Task details = Only one stretch of the records below is wanted: the lines from the one holding "Open the running terminals and kernels panel" through the one holding "Given: Expand TLD list via the chevron arrow". Return it exactly, both ends included.

⁂

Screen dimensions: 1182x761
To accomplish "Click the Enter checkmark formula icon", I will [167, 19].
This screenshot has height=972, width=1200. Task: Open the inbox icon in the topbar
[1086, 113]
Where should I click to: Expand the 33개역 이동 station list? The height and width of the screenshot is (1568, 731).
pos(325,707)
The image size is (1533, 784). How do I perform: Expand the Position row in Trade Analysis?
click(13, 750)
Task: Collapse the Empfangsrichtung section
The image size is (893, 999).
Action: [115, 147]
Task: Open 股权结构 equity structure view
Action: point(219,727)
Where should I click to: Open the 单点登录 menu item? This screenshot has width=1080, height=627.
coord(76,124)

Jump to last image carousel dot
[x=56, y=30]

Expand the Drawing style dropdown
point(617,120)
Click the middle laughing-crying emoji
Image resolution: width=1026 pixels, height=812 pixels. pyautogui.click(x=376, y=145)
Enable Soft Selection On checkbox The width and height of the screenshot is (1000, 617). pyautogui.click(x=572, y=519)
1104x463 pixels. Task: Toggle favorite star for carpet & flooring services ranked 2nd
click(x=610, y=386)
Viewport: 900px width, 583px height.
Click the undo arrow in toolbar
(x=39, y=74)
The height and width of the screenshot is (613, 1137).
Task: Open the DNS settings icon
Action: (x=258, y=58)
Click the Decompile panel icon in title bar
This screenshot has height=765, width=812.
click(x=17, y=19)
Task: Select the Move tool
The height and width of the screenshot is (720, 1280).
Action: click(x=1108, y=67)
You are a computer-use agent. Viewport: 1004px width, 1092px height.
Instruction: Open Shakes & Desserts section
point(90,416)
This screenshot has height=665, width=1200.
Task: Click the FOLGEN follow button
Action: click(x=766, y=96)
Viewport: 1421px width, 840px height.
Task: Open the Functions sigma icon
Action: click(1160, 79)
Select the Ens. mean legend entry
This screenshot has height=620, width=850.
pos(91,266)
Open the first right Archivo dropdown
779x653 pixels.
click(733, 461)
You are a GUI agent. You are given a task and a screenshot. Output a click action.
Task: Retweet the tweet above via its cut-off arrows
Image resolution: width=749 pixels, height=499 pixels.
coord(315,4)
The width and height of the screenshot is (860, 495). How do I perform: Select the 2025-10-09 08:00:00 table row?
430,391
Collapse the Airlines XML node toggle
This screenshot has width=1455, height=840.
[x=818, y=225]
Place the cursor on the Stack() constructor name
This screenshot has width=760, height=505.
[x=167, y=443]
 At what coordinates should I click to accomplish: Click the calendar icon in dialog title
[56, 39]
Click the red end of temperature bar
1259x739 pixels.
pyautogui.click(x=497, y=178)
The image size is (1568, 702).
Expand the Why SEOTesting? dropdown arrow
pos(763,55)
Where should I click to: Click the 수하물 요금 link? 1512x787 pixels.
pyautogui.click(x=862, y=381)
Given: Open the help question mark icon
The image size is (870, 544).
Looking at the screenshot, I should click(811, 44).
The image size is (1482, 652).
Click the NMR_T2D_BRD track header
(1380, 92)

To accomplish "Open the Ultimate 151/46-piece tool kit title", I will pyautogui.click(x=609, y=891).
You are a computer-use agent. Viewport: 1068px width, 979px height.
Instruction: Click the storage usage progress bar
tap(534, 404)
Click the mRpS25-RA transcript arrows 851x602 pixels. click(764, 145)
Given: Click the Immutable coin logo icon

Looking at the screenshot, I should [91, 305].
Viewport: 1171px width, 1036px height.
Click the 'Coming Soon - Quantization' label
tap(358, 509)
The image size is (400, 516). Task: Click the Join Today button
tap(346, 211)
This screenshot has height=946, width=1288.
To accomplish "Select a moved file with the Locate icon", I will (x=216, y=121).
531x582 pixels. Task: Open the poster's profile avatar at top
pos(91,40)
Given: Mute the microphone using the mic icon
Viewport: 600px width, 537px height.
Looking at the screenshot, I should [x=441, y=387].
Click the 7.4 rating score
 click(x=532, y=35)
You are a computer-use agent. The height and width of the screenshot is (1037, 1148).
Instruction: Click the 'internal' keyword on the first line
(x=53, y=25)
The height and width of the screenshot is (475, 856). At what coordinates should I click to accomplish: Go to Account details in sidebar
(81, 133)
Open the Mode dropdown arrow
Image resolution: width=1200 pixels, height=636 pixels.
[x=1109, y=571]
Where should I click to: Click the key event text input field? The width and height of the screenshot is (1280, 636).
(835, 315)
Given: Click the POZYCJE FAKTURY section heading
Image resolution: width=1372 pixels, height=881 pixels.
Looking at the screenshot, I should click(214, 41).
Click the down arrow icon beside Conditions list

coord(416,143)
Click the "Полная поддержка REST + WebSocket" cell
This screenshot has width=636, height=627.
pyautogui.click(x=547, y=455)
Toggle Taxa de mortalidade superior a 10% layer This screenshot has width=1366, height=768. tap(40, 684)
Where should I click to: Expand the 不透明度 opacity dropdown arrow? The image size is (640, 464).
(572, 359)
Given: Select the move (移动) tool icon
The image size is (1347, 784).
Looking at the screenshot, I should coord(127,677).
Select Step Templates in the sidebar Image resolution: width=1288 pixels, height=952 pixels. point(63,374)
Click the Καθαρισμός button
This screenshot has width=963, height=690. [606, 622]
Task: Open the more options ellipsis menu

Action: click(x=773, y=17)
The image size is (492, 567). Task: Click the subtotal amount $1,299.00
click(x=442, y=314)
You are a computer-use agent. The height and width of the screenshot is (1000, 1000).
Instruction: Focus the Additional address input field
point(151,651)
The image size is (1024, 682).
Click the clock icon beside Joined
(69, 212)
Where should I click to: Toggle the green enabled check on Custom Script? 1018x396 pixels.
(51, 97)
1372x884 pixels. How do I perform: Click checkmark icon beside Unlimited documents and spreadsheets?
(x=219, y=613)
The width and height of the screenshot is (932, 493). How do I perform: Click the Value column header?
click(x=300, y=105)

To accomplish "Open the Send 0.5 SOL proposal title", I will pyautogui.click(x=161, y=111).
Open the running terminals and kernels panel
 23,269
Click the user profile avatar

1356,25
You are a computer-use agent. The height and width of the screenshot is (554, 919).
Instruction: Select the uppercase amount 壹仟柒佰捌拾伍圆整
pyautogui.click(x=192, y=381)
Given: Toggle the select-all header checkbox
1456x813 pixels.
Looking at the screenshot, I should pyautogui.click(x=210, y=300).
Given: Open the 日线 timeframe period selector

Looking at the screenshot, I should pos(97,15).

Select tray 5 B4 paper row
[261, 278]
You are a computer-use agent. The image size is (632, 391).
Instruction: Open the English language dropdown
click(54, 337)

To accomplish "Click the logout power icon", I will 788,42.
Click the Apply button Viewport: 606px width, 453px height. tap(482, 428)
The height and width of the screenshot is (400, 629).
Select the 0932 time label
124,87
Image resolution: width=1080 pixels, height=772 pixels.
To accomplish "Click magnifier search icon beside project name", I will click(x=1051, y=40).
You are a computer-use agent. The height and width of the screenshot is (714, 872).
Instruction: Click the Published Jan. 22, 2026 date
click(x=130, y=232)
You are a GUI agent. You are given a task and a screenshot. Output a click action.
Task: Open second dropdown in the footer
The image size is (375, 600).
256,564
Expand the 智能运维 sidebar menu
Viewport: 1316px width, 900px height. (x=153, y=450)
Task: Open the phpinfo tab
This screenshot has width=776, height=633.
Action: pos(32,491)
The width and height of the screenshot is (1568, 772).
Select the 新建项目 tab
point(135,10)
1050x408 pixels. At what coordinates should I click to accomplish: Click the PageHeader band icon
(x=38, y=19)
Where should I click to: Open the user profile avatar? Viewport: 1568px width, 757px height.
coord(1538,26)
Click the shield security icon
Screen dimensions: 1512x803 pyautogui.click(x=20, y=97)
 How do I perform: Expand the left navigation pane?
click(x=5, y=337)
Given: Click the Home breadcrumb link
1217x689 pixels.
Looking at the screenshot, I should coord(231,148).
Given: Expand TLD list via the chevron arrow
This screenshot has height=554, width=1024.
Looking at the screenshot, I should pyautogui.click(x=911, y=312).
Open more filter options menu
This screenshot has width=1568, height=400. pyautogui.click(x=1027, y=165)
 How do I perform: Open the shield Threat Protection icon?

⁂

Result for this task =
Open the running terminals and kernels panel
 23,269
Click the user profile avatar

1356,25
You are a computer-use agent. The height and width of the screenshot is (554, 919).
Instruction: Select the uppercase amount 壹仟柒佰捌拾伍圆整
pyautogui.click(x=192, y=381)
Given: Toggle the select-all header checkbox
1456x813 pixels.
Looking at the screenshot, I should pyautogui.click(x=210, y=300).
Given: Open the 日线 timeframe period selector

Looking at the screenshot, I should pos(97,15).

Select tray 5 B4 paper row
[261, 278]
You are a computer-use agent. The image size is (632, 391).
Instruction: Open the English language dropdown
click(54, 337)

To accomplish "Click the logout power icon", I will 788,42.
Click the Apply button Viewport: 606px width, 453px height. tap(482, 428)
The height and width of the screenshot is (400, 629).
Select the 0932 time label
124,87
Image resolution: width=1080 pixels, height=772 pixels.
To accomplish "Click magnifier search icon beside project name", I will click(x=1051, y=40).
You are a computer-use agent. The height and width of the screenshot is (714, 872).
Instruction: Click the Published Jan. 22, 2026 date
click(x=130, y=232)
You are a GUI agent. You are given a task and a screenshot. Output a click action.
Task: Open second dropdown in the footer
The image size is (375, 600).
256,564
Expand the 智能运维 sidebar menu
Viewport: 1316px width, 900px height. (x=153, y=450)
Task: Open the phpinfo tab
This screenshot has width=776, height=633.
Action: pos(32,491)
The width and height of the screenshot is (1568, 772).
Select the 新建项目 tab
point(135,10)
1050x408 pixels. At what coordinates should I click to accomplish: Click the PageHeader band icon
(x=38, y=19)
Where should I click to: Open the user profile avatar? Viewport: 1568px width, 757px height.
coord(1538,26)
Click the shield security icon
Screen dimensions: 1512x803 pyautogui.click(x=20, y=97)
 How do I perform: Expand the left navigation pane?
click(x=5, y=337)
Given: Click the Home breadcrumb link
1217x689 pixels.
Looking at the screenshot, I should coord(231,148).
Given: Expand TLD list via the chevron arrow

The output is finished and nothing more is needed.